Enfim, para Valéry toda a estrutura social é fundada sobre a crença e sobre a confiança. Crer na palavra humana — falada ou escrita — “é tão indispensável aos humanos quanto confiar na firmeza do solo. É certo que duvidamos aqui e ali, mas só podemos duvidar em casos particulares”. Diante do indefectível domínio da crença, qual a saída possível? Mas não vemos em Valéry nenhum sinal de submissão passiva, de determinismo. Para ele, tudo depende do trabalho do espírito — potência de transformação. Ora, como ele insistiu em boa parte dos escritos, o espírito tem esta dupla propriedade de conservação e de transformação, de ordem e desordem.

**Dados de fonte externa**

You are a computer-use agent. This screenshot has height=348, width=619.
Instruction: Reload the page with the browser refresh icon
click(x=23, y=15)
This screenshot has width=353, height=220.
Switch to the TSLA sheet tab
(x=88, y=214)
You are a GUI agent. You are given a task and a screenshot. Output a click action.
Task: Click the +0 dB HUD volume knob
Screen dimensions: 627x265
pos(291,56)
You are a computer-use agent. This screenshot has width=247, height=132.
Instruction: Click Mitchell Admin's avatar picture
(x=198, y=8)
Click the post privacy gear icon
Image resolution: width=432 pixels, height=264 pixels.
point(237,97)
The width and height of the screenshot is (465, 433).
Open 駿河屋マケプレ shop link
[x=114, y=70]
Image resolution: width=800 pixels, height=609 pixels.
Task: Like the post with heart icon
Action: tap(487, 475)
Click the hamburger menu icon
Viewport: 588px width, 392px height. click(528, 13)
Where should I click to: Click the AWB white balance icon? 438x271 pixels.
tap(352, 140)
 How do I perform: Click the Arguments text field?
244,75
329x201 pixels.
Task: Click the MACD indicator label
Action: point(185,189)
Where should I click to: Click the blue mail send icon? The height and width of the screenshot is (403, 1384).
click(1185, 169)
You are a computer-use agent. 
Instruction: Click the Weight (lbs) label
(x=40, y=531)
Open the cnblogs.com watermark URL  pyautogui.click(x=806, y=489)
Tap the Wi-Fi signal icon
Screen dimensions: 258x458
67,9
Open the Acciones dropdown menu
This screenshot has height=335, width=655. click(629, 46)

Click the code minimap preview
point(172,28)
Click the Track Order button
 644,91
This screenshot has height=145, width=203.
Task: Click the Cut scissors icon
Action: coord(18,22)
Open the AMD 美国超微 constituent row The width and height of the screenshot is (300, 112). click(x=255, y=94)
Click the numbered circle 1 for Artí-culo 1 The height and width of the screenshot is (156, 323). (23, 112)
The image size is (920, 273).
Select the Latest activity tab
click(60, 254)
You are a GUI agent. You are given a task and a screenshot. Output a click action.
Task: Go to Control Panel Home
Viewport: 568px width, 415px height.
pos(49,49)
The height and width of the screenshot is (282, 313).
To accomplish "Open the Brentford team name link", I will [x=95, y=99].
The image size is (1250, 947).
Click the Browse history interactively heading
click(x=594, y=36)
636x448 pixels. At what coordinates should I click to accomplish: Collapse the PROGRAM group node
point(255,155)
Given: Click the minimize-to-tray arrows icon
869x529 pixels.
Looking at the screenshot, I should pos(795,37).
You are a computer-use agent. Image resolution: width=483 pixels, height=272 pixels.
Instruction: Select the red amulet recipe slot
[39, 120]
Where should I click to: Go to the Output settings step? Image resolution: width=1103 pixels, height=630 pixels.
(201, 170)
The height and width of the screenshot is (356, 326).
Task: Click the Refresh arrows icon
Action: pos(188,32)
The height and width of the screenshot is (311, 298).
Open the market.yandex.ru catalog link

É por isso que o espírito tem horror à repetição e aos hábitos mecânicos. Assim, o espírito dedica o melhor de si à crença ativa, isto é, a especular sobre a nossa sensibilidade, sobre nossos sentidos, de maneira que “nosso espanto ingênuo em curiosidade, em paixão do conhecimento”, da mesma maneira que, “por uma singular exploração dos recursos”, pode transformar o próprio medo em espantosas produções: “O temor elevou templos, o temor transformou-se nestas maravilhosas suplicações de pedra, em edifícios magnificamente significativos que são, talvez, a mais alta expressão humana de beleza e vontade”. Assim, do duplo que constitui o espírito — o geométrico e o sensível, a ciência e as paixões —, transforma-se no um, que se concretiza na construção de obras de arte e obras de pensamento através da crença ativa. Ou, dizendo de outra maneira e que vem a dar no mesmo, a crença ativa é a ponte que liga a ciência e os sentimentos. Se, como escreve Valéry, o espírito geométrico considera nulo tudo o que não pode ser definido, uma espécie de “cegueira essencial”, o espírito sensível — “esprit de finesse” — corre o risco de pensar mal por meio de noções vagas apenas. É essa junção, na obra e no fazer, que dá sentido e expressão aos dois momentos do espírito, sem que um se oponha ao outro.